Os sinais da discalculia variam de acordo com a faixa etária. Na educação infantil, as crianças podem apresentar dificuldade em aprender a contar ou reconhecer padrões simples. No ensino fundamental, problemas em memorizar operações básicas, como “4 + 2 = 6”, são comuns. Já em adolescentes e adultos, o impacto é mais notado em tarefas práticas, como calcular o troco ou gerir finanças pessoais.

Julia Beatriz Lopes Silva, professora da Universidade Federal de Minas Gerais (UFMG), aponta que a identificação precoce é essencial. “Quanto mais cedo o transtorno for diagnosticado, mais cedo podemos ajudar o indivíduo a desenvolver mecanismos compensatórios”, afirma.

Convivendo com a discalculia

Apesar das dificuldades, muitas pessoas com discalculia encontram maneiras de viver com o transtorno. Isabela Aquino, estudante de artes visuais, diz que as pessoas frequentemente julgam quem tem dificuldades em entender números. “Muita gente acha que somos de outro mundo por não entender operações simples”, desabafa.

Para Larissa, a descoberta da discalculia trouxe um alívio e um novo entendimento sobre suas capacidades. “Hoje sei que minha dificuldade não é por falta de esforço. É algo com o qual nasci, e que faz parte de mim”, reflete.

O que pode ser feito?

Embora a discalculia não tenha cura, existem formas de amenizar seus impactos. Camila León explica que estratégias pedagógicas, como o uso de recursos visuais e lúdicos, podem ajudar no aprendizado. “Adaptações como o uso de calculadoras, tabelas e outros auxílios visuais podem facilitar o dia a dia dessas pessoas”, acrescenta.

Além disso, a conscientização sobre o transtorno é fundamental para reduzir o estigma que muitas pessoas com discalculia enfrentam.

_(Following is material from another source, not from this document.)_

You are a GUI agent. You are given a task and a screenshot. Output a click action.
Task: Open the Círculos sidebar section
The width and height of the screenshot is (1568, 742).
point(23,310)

Patrícia Crenitte ressalta que, embora o transtorno seja genético e neurológico, fatores ambientais, como um ambiente escolar adequado, podem fazer a diferença. “Um ensino personalizado e o apoio emocional são essenciais”, conclui.

Caminho para o futuro

O reconhecimento da discalculia é um passo importante para a inclusão de pessoas com dificuldades de aprendizado na sociedade. A educação sobre o tema, tanto para professores quanto para a população em geral, é crucial para que os indivíduos com discalculia recebam o apoio necessário para superar os desafios diários.

Enquanto o conhecimento sobre a discalculia cresce no Brasil, histórias como a de Larissa, Jenifer e Ana Helena destacam a importância de empatia e compreensão. Afinal, para quem vive com discalculia, o simples ato de contar ou medir o tempo não é tão simples quanto parece.